→ What is expected:
Transcribe exactly everything in the data below from the line containing "Task: Click the favorites star icon" down to the line containing "Click the red notification badge on Ports", both lines included and nothing further.
★ ★ ★ ★
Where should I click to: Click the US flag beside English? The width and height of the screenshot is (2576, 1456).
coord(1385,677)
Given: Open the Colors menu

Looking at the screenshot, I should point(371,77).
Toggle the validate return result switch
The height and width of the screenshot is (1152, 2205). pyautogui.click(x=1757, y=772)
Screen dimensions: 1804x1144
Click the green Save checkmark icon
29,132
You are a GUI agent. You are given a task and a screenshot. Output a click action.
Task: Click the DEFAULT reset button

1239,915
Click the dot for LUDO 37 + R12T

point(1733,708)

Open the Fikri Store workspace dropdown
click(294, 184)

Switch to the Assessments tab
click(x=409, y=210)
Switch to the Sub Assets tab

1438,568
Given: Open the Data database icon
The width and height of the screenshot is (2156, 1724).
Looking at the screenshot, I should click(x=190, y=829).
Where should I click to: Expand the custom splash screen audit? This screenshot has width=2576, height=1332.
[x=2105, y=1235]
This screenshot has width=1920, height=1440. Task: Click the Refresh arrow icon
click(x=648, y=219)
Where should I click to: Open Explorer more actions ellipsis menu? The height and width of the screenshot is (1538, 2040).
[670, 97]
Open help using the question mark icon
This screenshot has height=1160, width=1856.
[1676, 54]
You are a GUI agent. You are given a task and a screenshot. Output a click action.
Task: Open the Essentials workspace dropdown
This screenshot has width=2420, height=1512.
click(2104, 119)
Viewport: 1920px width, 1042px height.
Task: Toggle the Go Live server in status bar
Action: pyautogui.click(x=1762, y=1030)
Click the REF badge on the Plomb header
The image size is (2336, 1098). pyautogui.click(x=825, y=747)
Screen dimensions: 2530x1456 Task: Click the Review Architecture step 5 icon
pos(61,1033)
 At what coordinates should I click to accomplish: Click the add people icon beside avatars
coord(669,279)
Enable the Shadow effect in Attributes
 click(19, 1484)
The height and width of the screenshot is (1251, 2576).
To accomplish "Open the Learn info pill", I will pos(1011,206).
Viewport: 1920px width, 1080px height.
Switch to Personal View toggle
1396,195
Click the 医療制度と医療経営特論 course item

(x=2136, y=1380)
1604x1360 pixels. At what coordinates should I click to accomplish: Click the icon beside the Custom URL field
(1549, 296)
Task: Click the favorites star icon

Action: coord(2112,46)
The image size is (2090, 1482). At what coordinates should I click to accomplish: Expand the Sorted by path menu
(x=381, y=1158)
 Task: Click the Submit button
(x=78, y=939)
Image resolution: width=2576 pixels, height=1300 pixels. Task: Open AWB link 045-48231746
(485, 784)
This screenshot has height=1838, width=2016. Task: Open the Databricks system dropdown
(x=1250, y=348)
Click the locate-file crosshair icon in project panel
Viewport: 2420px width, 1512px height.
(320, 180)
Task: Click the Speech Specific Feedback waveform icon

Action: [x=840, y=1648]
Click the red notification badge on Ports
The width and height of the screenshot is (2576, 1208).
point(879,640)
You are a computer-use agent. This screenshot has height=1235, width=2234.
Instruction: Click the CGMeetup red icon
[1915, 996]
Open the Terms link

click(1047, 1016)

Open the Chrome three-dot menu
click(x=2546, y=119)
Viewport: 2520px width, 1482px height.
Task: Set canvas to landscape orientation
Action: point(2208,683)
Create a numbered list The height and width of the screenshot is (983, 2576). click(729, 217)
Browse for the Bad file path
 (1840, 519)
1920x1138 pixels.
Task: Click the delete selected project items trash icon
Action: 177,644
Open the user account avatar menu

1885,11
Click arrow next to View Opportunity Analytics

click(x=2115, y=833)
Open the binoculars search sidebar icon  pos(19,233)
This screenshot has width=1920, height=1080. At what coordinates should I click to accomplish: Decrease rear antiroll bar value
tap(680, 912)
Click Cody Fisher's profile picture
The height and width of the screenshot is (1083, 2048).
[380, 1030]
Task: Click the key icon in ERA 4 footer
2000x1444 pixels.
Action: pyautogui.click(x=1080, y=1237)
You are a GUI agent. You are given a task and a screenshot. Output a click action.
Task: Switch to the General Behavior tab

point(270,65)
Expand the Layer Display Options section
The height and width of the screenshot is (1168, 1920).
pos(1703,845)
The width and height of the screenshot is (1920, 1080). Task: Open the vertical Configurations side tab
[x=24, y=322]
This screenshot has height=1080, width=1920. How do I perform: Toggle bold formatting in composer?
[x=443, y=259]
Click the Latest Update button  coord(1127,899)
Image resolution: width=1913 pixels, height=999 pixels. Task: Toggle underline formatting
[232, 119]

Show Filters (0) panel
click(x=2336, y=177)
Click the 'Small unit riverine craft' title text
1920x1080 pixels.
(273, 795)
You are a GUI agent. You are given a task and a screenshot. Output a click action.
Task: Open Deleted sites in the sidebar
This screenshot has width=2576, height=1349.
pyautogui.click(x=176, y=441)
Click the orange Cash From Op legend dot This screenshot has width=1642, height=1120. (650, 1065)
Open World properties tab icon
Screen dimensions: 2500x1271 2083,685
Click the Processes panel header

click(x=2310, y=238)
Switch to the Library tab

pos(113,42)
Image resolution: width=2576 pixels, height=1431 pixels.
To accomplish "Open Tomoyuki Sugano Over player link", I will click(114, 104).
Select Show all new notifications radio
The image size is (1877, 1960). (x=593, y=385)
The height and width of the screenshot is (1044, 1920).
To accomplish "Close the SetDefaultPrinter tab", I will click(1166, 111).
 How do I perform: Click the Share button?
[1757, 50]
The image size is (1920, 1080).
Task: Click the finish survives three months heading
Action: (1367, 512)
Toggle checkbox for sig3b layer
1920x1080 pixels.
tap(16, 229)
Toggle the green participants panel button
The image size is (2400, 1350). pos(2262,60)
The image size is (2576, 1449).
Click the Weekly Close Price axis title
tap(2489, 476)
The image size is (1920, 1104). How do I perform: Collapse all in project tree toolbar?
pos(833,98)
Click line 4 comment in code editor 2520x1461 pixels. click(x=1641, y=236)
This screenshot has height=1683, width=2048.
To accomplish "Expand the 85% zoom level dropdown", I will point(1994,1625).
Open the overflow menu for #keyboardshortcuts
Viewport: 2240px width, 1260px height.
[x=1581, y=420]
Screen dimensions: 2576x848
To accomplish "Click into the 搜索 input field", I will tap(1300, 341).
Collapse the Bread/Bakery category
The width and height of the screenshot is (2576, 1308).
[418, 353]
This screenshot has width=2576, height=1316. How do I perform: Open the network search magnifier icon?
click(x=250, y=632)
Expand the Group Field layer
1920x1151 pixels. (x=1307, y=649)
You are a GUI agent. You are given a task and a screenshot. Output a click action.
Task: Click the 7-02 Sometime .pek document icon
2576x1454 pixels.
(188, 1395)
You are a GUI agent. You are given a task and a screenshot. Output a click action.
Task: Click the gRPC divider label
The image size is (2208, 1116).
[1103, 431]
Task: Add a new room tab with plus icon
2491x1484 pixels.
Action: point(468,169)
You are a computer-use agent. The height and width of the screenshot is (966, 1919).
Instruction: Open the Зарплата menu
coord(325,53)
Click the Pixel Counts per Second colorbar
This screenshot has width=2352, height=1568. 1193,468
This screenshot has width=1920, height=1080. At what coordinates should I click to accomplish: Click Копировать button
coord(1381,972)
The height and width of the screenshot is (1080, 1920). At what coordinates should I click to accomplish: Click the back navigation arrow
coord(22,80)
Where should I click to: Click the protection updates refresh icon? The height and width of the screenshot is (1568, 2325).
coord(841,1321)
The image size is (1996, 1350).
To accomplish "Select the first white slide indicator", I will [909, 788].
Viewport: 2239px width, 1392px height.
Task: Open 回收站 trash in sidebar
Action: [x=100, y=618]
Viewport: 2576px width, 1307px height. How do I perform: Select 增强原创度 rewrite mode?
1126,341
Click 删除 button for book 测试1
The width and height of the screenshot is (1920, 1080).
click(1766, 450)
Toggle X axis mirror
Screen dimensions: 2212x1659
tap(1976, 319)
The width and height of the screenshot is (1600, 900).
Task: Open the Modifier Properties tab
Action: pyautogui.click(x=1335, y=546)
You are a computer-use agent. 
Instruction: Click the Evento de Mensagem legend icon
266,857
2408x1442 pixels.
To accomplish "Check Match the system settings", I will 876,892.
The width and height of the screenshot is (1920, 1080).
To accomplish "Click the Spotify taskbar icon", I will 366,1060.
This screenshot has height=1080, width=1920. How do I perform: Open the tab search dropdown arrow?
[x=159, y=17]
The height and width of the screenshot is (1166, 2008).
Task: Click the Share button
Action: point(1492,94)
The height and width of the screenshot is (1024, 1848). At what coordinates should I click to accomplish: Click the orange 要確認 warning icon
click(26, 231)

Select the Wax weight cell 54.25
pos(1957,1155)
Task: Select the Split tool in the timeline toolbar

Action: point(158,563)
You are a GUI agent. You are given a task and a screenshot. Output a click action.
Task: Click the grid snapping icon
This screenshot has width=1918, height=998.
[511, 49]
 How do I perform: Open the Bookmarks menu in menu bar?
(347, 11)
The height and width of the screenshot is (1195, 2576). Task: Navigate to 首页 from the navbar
★ ★ ★ ★
→ Task output:
Task: Click the favorites star icon

Action: coord(2112,46)
The image size is (2090, 1482). At what coordinates should I click to accomplish: Expand the Sorted by path menu
(x=381, y=1158)
 Task: Click the Submit button
(x=78, y=939)
Image resolution: width=2576 pixels, height=1300 pixels. Task: Open AWB link 045-48231746
(485, 784)
This screenshot has height=1838, width=2016. Task: Open the Databricks system dropdown
(x=1250, y=348)
Click the locate-file crosshair icon in project panel
Viewport: 2420px width, 1512px height.
(320, 180)
Task: Click the Speech Specific Feedback waveform icon

Action: [x=840, y=1648]
Click the red notification badge on Ports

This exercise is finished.